Brief 1 >>
Answer these questions about the film article:
(a) Who directed the 1919 film?
(b) In what year was the film remade?
(c) Which line of business does a friend suggest to Rodney Martin?

It Pays to Advertise is a 1919 American silent drama film directed by Donald Crisp and written by Elmer Blaney Harris based upon a play of the same name by Roi Cooper Megrue and Walter C. Hackett. The film stars Bryant Washburn, Lois Wilson, Frank Currier, Walter Hiers, Clarence Geldart, and Julia Faye. The film was released on November 23, 1919, by Paramount Pictures. It is not known whether the film currently survives, and it may be a lost film.

The film was remade in 1931.

Plot
As described in a film magazine, Rodney Martin (Washburn) graduates from college with a splendid education and is surprised to find himself absolutely unprepared for a business career. However, business strangely attracts him, possible because of Mary Grayson (Wilson), his father's secretary, whom he thinks is the most proper thing in women. Since she is a businesswoman, he reasons that he must prove himself a business man. He decks out an office before he decides what line of business he will follow. A friend suggests the soap business. He straight away begins an advertising campaign that works wonders. However, the bills, when they arrive, overcome him and he faces disaster. His father comes to the rescue by appointing him as an advertising man in his organization, so all ends as it should.

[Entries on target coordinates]
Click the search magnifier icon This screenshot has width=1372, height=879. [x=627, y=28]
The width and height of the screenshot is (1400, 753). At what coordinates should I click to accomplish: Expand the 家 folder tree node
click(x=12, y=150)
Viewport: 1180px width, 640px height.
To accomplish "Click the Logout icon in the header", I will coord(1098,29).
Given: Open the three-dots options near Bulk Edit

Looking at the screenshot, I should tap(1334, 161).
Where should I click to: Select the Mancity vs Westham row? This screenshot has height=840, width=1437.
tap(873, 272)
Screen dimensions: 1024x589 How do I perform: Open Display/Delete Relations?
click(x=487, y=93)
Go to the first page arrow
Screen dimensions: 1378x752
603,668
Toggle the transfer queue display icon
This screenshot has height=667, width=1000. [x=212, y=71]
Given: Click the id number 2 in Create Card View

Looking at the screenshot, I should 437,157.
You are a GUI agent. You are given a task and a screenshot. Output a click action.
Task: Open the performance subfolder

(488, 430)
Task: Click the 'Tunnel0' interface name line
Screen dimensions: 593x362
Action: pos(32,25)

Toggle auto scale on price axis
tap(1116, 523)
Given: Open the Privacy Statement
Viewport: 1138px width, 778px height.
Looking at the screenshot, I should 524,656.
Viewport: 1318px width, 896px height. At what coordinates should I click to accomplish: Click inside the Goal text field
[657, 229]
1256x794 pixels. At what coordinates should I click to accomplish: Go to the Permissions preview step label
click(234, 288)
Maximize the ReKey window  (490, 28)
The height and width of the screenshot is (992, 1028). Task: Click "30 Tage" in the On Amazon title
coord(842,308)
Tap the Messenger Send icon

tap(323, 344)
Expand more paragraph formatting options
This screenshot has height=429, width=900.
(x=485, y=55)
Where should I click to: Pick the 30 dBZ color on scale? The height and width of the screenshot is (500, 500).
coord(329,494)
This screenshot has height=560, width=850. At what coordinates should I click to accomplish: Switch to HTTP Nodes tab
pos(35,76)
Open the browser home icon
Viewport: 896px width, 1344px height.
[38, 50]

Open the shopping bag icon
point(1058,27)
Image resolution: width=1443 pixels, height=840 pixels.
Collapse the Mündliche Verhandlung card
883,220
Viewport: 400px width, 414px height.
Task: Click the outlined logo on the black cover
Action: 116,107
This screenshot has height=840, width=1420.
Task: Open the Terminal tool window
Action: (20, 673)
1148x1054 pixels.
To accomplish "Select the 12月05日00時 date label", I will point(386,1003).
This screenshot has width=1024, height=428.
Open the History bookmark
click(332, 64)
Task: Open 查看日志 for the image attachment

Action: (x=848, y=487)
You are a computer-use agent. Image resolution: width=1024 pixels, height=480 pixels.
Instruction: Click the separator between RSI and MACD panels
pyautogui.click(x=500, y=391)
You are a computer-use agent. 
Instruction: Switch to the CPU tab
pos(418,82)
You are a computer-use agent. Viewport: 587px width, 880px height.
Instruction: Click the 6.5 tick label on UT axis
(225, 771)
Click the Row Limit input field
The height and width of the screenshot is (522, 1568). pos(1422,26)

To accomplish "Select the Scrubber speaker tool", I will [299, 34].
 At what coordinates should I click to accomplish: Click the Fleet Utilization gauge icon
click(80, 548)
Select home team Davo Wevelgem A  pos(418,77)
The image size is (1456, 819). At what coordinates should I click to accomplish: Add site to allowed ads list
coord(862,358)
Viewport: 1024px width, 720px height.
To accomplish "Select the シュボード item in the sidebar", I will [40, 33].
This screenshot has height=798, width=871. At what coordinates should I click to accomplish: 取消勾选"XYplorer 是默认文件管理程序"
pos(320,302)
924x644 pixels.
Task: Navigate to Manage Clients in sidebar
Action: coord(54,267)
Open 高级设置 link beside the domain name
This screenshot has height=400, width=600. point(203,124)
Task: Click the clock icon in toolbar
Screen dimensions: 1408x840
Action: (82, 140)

Brief 2 >>
Reproduce the records verbatim, from their first line through the line containing "tap(873, 272)".

Exercise response 1 >>
(a) Donald Crisp
(b) 1931
(c) The soap business

Exercise response 2 >>
Click the search magnifier icon This screenshot has width=1372, height=879. [x=627, y=28]
The width and height of the screenshot is (1400, 753). At what coordinates should I click to accomplish: Expand the 家 folder tree node
click(x=12, y=150)
Viewport: 1180px width, 640px height.
To accomplish "Click the Logout icon in the header", I will coord(1098,29).
Given: Open the three-dots options near Bulk Edit

Looking at the screenshot, I should tap(1334, 161).
Where should I click to: Select the Mancity vs Westham row? This screenshot has height=840, width=1437.
tap(873, 272)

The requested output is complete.